Post

AWS CSM Mode: Advanced monitoring of AWS client

After exploring aws boto3 core sources on github, I found this interesting commit, that enables monitor mode called CSM. Once exploring how it works I decided write a post, cause this feature is extremely useful but also start writing aws-client-monitor toolbox on top of it.

Introduction to AWS CSM (Client-Side Monitoring) Mode

AWS Client-Side Monitoring (CSM) is a powerful feature designed to track and analyze the performance of your AWS SDK calls. When enabled, it provides detailed metrics on API requests, response times, and error rates, helping developers gain a deeper understanding of their application’s behavior when interacting with AWS services. This is crucial for debugging, optimizing performance, and ensuring that applications are running efficiently in production environments.

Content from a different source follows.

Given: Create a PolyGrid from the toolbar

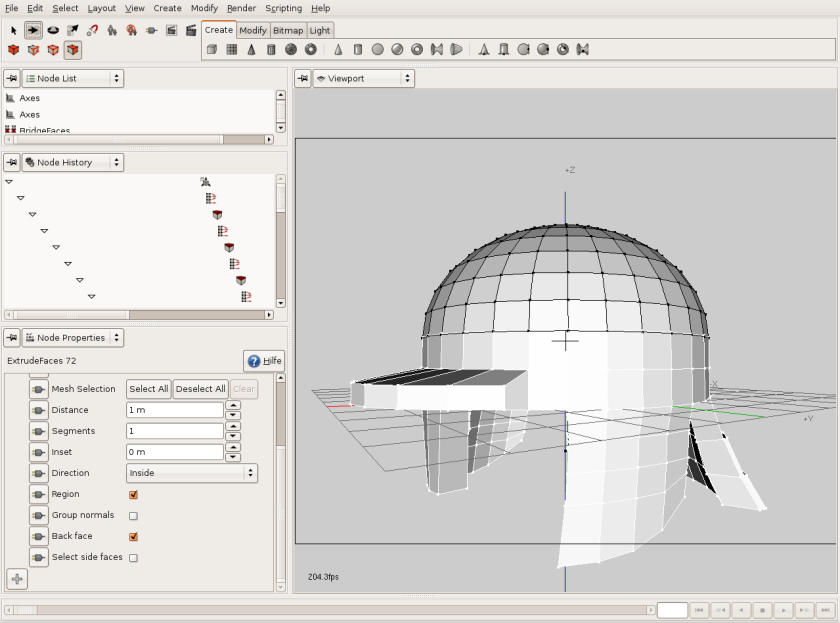Looking at the screenshot, I should point(232,50).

CSM mode works by capturing information about SDK API calls and sending that data to a local monitoring agent. It helps you:

  • Track API request latencies.
  • Identify high failure rates in SDK requests.
  • Gain visibility into the most frequently called AWS services.

In this blog post, we’ll explore AWS CSM mode in more detail, look at common use cases, and provide Golang code snippets to demonstrate how to implement it.

Why Use AWS CSM Mode?

As applications become increasingly reliant on cloud services, monitoring and optimizing the performance of these interactions becomes critical. AWS SDKs are widely used to interface with AWS services such as S3, DynamoDB, Lambda, and many others. However, managing and tracking these interactions can be challenging, especially when it comes to identifying latency issues or bottlenecks in the communication between your application and AWS.

CSM provides a granular view of how SDK requests are performing. It allows you to gather metrics like:

  • Latency: How long each request takes.
  • Errors: Which AWS services are returning errors and why.
  • Request Frequency: Which services are being called the most.

This data is invaluable for performance tuning, debugging, and capacity planning.

Common Use Cases for AWS CSM Mode

Performance Optimization:

By tracking the latency of AWS service calls, you can identify the API requests that are taking the longest to execute. This can help you optimize the application’s performance, whether through caching, retries, or parallelizing requests.

Error Tracking:

If your application experiences frequent errors while interacting with AWS services, CSM can help identify the root cause. For example, if a specific AWS service is returning a large number of 5xx errors, CSM will capture this information, enabling developers to troubleshoot quickly.

Capacity Planning:

Monitoring the number of requests made to AWS services can help forecast capacity needs and adjust resources accordingly. For example, if you’re making a large number of requests to DynamoDB, it may be time to scale your read/write capacity.

Debugging Production Issues:

When something goes wrong in production, CSM can provide critical insights into which AWS services or API calls are causing issues, allowing for quick resolution.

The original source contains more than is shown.